COS 138-7 - Mapping synergies and trade-offs among ecosystem services in the Australian Capital Region

Friday, August 12, 2011: 10:10 AM
18B, Austin Convention Center
Luciana L. Porfirio, Fenner School of Environment and Society, The Australian National University, Canberra, Australia

Any particular area in a landscape provides multiple ecosystem services. As we attempt to extract more ecosystem services out of a landscape – for example, the storage of carbon, crop production for food and biofuels, and the conservation of biodiversity – conflicts often arise regarding choice of dominant land use. Evaluation of synergies and trade-offs among potentially competing or complementary land uses ultimately depends on the value given to ecosystem services by the people inhabiting the landscape, or by those extracting ecosystem services from afar. To help societies make such difficult choices, a quantitative, spatially explicit determination of the ecosystem services provided by a landscape is valuable. Understanding and quantifying the relationships among and trade-offs between different ecosystem services has therefore become a very active area of research (e.g., Naidoo and Ricketts 2006; Bennett et al. 2009).  
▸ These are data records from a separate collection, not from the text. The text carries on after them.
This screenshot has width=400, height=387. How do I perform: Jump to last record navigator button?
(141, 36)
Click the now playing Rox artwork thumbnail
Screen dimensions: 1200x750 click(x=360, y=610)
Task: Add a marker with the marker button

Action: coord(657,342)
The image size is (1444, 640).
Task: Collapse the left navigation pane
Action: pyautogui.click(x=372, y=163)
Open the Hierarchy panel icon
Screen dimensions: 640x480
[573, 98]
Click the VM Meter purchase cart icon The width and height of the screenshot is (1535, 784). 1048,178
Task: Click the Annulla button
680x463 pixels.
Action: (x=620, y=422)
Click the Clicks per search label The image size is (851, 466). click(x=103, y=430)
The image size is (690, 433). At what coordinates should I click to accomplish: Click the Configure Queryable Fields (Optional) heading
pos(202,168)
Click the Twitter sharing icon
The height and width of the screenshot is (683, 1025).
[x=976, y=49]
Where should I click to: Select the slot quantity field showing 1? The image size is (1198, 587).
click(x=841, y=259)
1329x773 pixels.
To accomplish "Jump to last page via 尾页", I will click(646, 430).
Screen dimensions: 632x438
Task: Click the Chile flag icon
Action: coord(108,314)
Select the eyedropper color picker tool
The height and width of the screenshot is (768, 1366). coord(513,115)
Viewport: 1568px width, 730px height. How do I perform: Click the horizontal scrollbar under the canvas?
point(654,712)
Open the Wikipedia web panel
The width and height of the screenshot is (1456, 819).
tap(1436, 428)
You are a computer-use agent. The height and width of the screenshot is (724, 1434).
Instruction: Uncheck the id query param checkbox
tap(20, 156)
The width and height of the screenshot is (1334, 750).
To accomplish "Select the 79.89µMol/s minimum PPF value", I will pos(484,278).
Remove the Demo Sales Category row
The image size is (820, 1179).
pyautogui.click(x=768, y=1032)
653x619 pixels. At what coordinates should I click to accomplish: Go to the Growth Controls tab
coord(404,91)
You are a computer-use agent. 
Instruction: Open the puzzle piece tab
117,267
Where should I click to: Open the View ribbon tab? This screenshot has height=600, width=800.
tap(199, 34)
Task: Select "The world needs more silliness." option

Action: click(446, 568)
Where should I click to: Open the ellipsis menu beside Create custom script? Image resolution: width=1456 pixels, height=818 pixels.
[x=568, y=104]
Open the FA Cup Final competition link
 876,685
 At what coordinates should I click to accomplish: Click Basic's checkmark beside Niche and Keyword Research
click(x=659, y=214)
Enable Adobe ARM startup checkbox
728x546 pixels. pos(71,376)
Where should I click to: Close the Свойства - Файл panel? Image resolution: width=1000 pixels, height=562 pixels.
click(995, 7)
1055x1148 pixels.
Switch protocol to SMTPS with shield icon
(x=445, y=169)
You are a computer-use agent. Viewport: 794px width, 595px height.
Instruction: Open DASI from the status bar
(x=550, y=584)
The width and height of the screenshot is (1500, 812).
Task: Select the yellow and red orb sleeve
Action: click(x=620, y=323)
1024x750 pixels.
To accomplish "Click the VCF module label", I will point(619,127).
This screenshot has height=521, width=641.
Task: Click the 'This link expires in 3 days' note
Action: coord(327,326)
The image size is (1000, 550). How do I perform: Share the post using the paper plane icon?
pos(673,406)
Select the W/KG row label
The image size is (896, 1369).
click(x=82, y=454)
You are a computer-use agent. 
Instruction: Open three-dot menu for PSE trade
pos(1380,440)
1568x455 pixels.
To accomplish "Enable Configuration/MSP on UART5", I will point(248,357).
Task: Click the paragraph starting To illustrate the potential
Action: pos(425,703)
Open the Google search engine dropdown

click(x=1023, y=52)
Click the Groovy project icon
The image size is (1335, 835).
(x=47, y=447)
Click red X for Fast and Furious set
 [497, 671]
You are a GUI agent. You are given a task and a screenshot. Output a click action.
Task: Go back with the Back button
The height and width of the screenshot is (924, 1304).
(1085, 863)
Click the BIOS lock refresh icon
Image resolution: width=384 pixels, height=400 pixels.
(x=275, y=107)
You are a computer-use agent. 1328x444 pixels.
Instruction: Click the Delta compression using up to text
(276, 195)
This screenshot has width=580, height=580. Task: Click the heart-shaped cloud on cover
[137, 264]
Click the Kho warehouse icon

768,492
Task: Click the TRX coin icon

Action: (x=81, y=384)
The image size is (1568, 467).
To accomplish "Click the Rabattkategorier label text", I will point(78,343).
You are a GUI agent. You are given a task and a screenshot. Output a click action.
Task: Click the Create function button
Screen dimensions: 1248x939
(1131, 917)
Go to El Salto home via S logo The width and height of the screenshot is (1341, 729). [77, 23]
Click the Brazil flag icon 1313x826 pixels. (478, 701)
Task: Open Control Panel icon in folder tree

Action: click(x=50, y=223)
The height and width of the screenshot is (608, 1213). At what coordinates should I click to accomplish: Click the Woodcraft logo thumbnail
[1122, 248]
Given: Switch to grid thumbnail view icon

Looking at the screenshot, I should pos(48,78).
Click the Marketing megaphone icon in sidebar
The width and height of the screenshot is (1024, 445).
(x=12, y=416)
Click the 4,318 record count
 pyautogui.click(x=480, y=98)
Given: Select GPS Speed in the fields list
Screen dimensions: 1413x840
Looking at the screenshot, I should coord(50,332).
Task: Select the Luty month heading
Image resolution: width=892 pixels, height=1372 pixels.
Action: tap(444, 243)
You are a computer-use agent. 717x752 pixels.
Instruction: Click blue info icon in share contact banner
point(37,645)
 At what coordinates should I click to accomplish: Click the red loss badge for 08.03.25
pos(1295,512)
This study explores the synergies and/or trade-offs among five ecosystem services (i) carbon flows and storage; (ii) food provision; (iii) biodiversity richness; (iv) water quality and storage; and (v) recreation in the Australian Capital Region (ACR), a 300 x 300 km region in southeastern Australia centered on the capital, Canberra. Three approaches are proposed: i) a spatially-explicit qualitative and quantitative analysis of the region based on land use/cover, ii) a multi-criteria analysis based on the opinions of relevant experts; and iii) combination of both land-use/cover maps and survey outcomes to create a map of possible trade-offs in ecosystem services for the ACR


An initial example of a trade-off analysis estimates the change in the carbon cycle resulting from an increase in food production. A ‘crop index’, based on the suitability of soil, climate and terrain to support a wheat crop (the most common crop in the ACR) was used as an indicator of the potential for each land-cover class to be converted into cropland. In addition, the Net Primary Productivity (NPP) was calculated for each pixel that was converted to cropland from another land-cover class. The result was a net loss of 11.45 Mt of NPP per year after the change in land use, compared to a gain of around 7 Mt per year of wheat.

Preliminary results of the multi-criteria analysis considering expert opinions have shown that the top three ecosystem services are i) water quality and storage, ii) biodiversity and iii) carbon uptake and storage. These ecosystem services are mainly provided by forests and woodlands.